Urgent pointer in TCP header lets you specify where urgent data ends

Question 13

how are connections identified in TCP?

Answer 13

by a pair of endpoints (IP address, port) pair

Question 14

ISN

Answer 14

• Initial sequence #
• chosen based on current time

-should be unpredictable to defend against TCP sequence prediction attacks

Question 15

if SYN == 1, then

Answer 15

this is the initial sequence #

SYN and FIN are 1 byte in sequence # if set

Question 16

half closed

Answer 16

After A terminates connection, but B hasn’t yet

Data can only flow from B to A now.
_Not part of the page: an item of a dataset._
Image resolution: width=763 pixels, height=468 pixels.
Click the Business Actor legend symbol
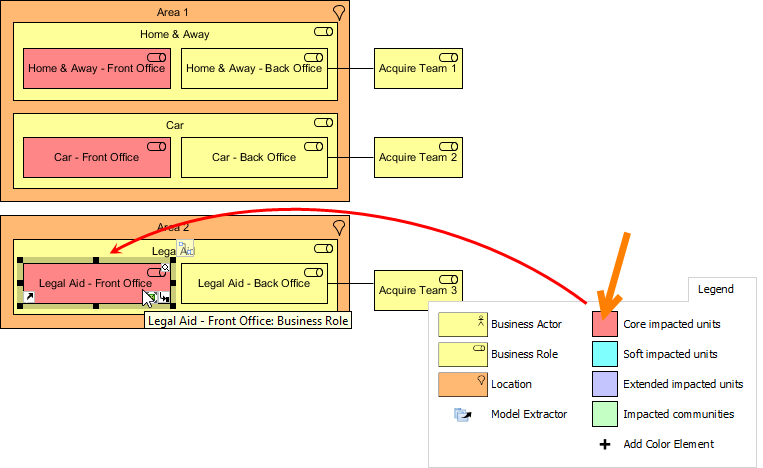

A HAS to keep receiving data from B and returning Acks (for what sequence # it expects next)

Officially closed when B sends last outgoing segment (FIN = 1) and gets an Ack back

Question 17

how does a sender perceive congestion?

Answer 17

a loss event (either a timeout OR 3 duplicate ACKs)

Question 18

TCP AIMD

Answer 18

Additive increase / multiplicative decrease

Increase cwnd (congestion window size) by 1 MSS (maximum segment size) every RTT in the absence of loss events

Cut cwnd in half after loss event

Question 19

fast retransmission

Answer 19

-when network doesn’t seem congested, but a packet is lost (b/c duplicate Acks)
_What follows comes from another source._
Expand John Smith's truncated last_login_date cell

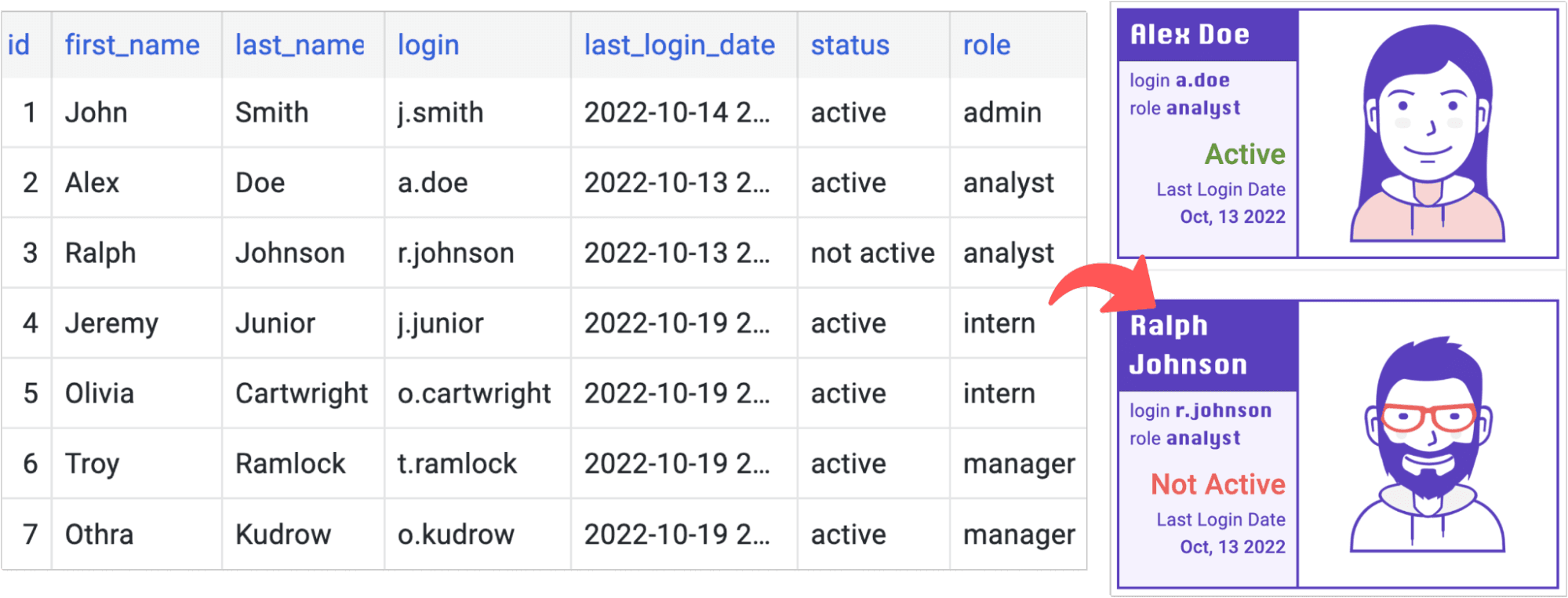[x=676, y=112]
-retransmits lost segment IMMEDIATELY after 3rd duplicate Ack
(doesn’t wait for timeout)

Question 20

Fast recovery

Answer 20

after fast retransmission, cut value of cwnd (congestion window size) in half
(skip slow start phase)

Question 21

Congestion avoidance

Answer 21

predict when congestion is about to happen and then reduce rate at which hosts send data just before packets start getting discarded

Question 22

source based congestion avoidance

Answer 22

watch for some sign from network that some router’s queue is building up, and that congestion will happen soon

-like increase in RTT for successive packets

Question 23

Random early detection congestion avoidance mechanism

Answer 23

router is programmed to monitor its own queue length, and notifies source to adjust its congestion window when it detects congestion is imminent

Question 24

flow control

Answer 24

end-to-end issue

-preventing senders from over-running the capacity of receivers

(flow control also used for receivers sending window size to sender)

Question 25

congestion control

Answer 25

preventing too much data form being injected into network

Question 26

TCP Fairness

Answer 26

if K TCP sessions share same bottleneck link of bandwidth R, each should have avg rate of R/K

Question 27

when Cwnd is above ssthresh, sender is in ______ phase.

Answer 27

congestion avoidance phase

window grows linearly

Question 28

when a timeout occurs, ssthresh is set to _____ and Cwnd is set to _____

Answer 28

ssthresh = Cwnd / 2

Cwnd = 1 MSS (maximum segment size)